* _A sua tarefa_: Devolva, sem qualquer alteração, o trecho do texto abaixo sobre as apreensões de cocaína em Portugal que abre nas palavras com "Portugal já apreendeu" e fecha em "América do Sul.".

* _Excerto para leitura_:
....

Portugal já apreendeu cerca de 28 toneladas de cocaína desde o início de 2026, ultrapassando o total de todo o ano de 2025. O aumento levanta uma questão: há mais droga a entrar no país ou as autoridades estão a ser mais eficazes no combate ao narcotráfico?
A resposta, segundo especialistas em segurança, resulta da combinação de vários fatores. Por um lado, as redes criminosas continuam a aumentar os carregamentos destinados à Europa. Por outro, a cooperação internacional e a troca de informação entre polícias têm permitido intercetar mais remessas antes de chegarem ao mercado.
Portugal continua a ser uma porta de entrada para a Europa
A localização geográfica de Portugal mantém o país como um ponto estratégico para a entrada de cocaína proveniente da América do Sul.

....

Dados recolhidos
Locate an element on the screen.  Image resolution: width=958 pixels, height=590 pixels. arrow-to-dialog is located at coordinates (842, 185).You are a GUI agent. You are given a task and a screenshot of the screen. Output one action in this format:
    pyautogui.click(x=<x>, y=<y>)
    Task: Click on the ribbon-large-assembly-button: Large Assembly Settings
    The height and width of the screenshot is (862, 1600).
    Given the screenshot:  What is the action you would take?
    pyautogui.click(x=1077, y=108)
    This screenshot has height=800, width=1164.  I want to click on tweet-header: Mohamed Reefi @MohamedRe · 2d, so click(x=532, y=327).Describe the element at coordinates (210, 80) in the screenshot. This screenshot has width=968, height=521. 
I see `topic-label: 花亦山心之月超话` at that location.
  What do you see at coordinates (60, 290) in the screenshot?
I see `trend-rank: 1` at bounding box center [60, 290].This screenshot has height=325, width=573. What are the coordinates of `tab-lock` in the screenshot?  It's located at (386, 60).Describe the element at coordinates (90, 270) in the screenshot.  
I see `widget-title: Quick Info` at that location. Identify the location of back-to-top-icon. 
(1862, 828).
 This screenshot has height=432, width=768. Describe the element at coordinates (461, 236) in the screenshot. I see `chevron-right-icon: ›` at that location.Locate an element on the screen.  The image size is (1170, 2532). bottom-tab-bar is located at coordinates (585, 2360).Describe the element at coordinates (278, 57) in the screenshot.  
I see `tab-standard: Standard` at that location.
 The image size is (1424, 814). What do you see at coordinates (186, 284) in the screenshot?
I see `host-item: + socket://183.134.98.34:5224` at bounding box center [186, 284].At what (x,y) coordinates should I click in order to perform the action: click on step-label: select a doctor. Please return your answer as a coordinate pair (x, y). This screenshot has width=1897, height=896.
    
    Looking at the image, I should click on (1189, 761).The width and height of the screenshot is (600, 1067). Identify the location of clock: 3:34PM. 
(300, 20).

....

* _Solução_:
Portugal já apreendeu cerca de 28 toneladas de cocaína desde o início de 2026, ultrapassando o total de todo o ano de 2025. O aumento levanta uma questão: há mais droga a entrar no país ou as autoridades estão a ser mais eficazes no combate ao narcotráfico?
A resposta, segundo especialistas em segurança, resulta da combinação de vários fatores. Por um lado, as redes criminosas continuam a aumentar os carregamentos destinados à Europa. Por outro, a cooperação internacional e a troca de informação entre polícias têm permitido intercetar mais remessas antes de chegarem ao mercado.
Portugal continua a ser uma porta de entrada para a Europa
A localização geográfica de Portugal mantém o país como um ponto estratégico para a entrada de cocaína proveniente da América do Sul.